Abnormal angiogenesis is a critical feature of many diseases, including cancers and their precursors. Although
the association between prostate carcinogenesis and changes in microvascular architecture is well known, these changes
are not well-documented from a quantitative point of view. The present work deals with stereological estimates of the
number of quiescent and proliferative endothelial cells, and microvessel length in normal and prostate cancer tissues. Unbiased
stereological measurements of numerical densities of proliferating cell nuclear antigen immunostained cells, nonproliferating
endothelial cells, caspase 3 immunoreactive endothelial cells, and relative length (length density) of microvessels,
were performed in control and cancer specimens. There were no changes in either proliferation or apoptosis in
carcinoma endothelial cells. A decrease of endothelial cell density, together with an increase of microvessel length density,
were detected in prostate cancer specimens.

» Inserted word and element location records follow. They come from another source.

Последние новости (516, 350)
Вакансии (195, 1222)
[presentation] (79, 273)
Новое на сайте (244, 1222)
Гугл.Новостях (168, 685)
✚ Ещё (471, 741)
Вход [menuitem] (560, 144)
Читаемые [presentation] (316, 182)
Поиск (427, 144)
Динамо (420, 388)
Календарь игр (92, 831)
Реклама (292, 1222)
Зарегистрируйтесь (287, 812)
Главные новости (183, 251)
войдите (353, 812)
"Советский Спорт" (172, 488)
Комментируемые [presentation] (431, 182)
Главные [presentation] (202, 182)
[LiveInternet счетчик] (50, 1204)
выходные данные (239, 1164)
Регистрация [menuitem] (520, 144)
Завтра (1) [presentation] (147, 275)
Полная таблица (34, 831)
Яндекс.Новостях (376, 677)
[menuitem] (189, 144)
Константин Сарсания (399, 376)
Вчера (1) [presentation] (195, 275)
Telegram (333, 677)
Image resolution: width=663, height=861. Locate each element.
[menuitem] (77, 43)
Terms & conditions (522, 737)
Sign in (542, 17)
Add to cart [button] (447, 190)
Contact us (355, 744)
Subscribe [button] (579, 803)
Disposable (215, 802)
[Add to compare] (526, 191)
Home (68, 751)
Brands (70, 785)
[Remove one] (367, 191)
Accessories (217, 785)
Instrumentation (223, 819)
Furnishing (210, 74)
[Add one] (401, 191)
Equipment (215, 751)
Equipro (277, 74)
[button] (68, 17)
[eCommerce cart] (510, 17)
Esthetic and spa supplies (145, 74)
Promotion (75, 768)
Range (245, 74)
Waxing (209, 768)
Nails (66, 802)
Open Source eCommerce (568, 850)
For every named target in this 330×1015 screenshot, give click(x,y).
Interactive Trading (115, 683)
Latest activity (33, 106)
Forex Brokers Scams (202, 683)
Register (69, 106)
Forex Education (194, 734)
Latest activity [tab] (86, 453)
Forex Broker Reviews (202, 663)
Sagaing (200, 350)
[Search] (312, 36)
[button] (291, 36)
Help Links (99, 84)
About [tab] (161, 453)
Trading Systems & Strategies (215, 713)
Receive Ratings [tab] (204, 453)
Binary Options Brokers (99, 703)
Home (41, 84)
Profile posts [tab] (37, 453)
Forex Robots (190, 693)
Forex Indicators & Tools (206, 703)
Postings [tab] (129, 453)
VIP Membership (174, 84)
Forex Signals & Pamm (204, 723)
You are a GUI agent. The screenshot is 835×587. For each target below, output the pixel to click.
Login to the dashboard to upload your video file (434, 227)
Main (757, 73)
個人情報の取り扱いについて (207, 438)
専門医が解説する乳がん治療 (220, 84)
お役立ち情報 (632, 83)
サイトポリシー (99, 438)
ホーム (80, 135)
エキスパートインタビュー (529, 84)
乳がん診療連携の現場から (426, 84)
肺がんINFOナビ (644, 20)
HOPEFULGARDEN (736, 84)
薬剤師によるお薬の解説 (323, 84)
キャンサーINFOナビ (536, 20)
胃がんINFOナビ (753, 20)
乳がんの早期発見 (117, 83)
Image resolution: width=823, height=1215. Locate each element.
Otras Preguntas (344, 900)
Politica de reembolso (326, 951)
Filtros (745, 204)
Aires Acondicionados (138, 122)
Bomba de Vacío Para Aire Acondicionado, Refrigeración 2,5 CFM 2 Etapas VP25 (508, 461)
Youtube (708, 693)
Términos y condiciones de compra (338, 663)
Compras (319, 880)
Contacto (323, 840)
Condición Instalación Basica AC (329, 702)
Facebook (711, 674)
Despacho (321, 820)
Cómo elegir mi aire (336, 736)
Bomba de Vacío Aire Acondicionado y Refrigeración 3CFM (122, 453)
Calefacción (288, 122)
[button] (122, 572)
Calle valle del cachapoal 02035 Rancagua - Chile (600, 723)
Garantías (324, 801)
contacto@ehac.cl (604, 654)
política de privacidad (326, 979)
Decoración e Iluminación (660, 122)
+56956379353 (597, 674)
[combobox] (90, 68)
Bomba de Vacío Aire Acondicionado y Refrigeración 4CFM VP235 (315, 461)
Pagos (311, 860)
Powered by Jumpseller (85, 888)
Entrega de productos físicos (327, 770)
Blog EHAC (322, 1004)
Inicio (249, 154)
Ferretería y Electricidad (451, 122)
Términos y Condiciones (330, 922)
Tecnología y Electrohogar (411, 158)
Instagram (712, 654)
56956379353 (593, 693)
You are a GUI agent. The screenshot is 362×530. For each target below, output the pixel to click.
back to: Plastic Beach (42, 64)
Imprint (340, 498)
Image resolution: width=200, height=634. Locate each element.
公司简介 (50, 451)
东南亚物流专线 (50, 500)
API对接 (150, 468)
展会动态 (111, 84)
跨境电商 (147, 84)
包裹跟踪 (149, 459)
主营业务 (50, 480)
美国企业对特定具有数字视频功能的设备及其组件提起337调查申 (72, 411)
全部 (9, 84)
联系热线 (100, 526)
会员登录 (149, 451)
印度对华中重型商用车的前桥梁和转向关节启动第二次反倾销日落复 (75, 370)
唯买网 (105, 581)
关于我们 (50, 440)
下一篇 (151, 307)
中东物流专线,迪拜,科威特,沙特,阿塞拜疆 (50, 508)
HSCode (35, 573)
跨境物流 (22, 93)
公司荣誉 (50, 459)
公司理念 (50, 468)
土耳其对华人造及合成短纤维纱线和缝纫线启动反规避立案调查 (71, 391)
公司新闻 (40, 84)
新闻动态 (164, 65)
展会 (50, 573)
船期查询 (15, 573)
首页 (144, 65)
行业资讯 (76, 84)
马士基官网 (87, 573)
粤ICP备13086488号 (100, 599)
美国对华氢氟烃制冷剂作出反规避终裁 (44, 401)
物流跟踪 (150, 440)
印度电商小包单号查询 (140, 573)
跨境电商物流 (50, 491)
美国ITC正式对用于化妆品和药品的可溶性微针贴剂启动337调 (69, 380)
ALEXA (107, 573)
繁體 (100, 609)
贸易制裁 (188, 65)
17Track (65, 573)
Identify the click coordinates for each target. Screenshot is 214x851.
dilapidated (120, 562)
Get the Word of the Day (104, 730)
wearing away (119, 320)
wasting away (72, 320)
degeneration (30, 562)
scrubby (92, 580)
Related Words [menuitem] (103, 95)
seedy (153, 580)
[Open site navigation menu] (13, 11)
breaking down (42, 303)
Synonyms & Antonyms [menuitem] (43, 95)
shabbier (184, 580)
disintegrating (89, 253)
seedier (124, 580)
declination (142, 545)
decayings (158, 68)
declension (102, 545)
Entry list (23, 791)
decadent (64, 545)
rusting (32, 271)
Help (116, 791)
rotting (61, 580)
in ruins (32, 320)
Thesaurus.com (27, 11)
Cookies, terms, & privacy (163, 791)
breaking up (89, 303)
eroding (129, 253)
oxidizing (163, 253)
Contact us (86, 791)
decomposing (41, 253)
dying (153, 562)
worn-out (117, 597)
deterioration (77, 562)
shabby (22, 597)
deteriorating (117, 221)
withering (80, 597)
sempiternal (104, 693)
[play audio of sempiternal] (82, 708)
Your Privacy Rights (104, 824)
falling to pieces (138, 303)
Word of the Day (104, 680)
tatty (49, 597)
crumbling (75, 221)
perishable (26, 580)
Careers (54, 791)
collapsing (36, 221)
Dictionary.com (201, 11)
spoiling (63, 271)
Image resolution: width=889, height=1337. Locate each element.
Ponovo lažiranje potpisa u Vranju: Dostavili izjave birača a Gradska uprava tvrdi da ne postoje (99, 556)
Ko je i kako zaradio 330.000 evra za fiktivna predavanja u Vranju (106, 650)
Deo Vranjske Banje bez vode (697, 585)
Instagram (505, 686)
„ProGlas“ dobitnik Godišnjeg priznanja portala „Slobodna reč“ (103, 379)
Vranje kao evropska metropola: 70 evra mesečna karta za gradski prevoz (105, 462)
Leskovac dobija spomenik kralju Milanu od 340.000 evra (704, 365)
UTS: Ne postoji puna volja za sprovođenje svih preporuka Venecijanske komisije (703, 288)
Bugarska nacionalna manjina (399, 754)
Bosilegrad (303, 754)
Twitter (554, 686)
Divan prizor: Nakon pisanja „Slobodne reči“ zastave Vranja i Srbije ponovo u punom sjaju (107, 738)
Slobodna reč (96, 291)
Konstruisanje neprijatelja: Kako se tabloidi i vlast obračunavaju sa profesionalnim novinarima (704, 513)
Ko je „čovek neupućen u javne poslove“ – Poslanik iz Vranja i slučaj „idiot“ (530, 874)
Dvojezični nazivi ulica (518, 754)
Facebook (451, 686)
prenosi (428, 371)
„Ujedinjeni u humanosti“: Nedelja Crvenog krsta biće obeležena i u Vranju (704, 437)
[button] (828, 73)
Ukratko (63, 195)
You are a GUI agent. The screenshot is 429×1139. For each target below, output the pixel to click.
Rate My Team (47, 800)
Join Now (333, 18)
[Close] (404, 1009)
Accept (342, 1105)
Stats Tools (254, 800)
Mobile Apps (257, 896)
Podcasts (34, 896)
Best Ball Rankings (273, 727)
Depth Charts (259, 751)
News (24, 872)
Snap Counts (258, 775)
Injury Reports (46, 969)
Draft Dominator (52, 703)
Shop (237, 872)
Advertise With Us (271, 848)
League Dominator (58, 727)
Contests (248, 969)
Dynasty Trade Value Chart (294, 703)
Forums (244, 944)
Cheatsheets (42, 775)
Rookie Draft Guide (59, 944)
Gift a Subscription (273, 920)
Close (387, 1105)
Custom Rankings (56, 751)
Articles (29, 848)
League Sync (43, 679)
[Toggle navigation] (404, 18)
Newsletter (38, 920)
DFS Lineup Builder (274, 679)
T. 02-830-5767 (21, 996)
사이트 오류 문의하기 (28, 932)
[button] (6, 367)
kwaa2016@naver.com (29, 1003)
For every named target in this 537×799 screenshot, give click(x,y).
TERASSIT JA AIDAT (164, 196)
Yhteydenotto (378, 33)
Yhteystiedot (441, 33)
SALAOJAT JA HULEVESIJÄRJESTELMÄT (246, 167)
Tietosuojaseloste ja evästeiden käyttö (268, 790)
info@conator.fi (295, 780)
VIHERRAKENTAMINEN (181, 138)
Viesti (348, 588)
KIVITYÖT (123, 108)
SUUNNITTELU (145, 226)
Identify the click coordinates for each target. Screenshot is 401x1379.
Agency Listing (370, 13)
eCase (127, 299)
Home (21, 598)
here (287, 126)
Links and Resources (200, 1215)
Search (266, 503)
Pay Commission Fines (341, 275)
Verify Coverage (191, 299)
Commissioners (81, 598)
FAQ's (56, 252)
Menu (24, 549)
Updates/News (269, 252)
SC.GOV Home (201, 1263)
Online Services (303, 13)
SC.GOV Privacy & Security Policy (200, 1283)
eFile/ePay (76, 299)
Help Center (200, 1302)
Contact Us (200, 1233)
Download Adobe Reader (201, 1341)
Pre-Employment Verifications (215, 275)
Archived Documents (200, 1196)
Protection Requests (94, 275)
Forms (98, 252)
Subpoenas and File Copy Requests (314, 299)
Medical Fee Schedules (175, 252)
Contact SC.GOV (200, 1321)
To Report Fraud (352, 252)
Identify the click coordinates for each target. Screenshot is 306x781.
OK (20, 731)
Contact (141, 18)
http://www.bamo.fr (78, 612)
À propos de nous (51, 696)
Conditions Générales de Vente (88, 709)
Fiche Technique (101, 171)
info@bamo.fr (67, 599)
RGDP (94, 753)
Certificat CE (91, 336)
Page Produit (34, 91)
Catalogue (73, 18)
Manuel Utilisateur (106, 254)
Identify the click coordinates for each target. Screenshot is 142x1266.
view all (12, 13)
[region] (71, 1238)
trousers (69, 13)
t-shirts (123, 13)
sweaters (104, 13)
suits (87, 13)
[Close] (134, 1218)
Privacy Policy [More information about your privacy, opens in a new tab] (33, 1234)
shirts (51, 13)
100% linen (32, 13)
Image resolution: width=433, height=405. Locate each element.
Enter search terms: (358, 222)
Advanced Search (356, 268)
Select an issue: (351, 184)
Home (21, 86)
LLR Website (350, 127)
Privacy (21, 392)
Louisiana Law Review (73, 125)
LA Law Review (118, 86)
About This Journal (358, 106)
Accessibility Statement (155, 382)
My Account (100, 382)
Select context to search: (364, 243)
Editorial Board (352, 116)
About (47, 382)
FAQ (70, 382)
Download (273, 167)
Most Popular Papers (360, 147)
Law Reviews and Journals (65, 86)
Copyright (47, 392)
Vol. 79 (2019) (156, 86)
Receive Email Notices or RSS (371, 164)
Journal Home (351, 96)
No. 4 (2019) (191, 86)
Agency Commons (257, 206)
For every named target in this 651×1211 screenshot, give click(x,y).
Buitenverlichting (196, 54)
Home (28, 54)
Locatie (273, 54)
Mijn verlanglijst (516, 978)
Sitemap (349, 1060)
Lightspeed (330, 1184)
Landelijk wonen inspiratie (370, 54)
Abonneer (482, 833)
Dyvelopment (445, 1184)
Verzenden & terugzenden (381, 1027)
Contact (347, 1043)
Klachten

Therefore, the following conclusions can be drawn: a) The increase of angiogenetic activity in prostate carcinogenesis
leads to an increment of the microvascular length; b) The amount of endothelial cells per vascular length decreases in
prostate cancer; c) There is no decrease of endothelial apoptosis in cancer microvessels. d) The increase of the length density
of microvessels in prostate cancer is not directly associated to an enhancement of the endothelial proliferation; and e)
The blood supply of epithelium was similar in both cancerous and normal prostate.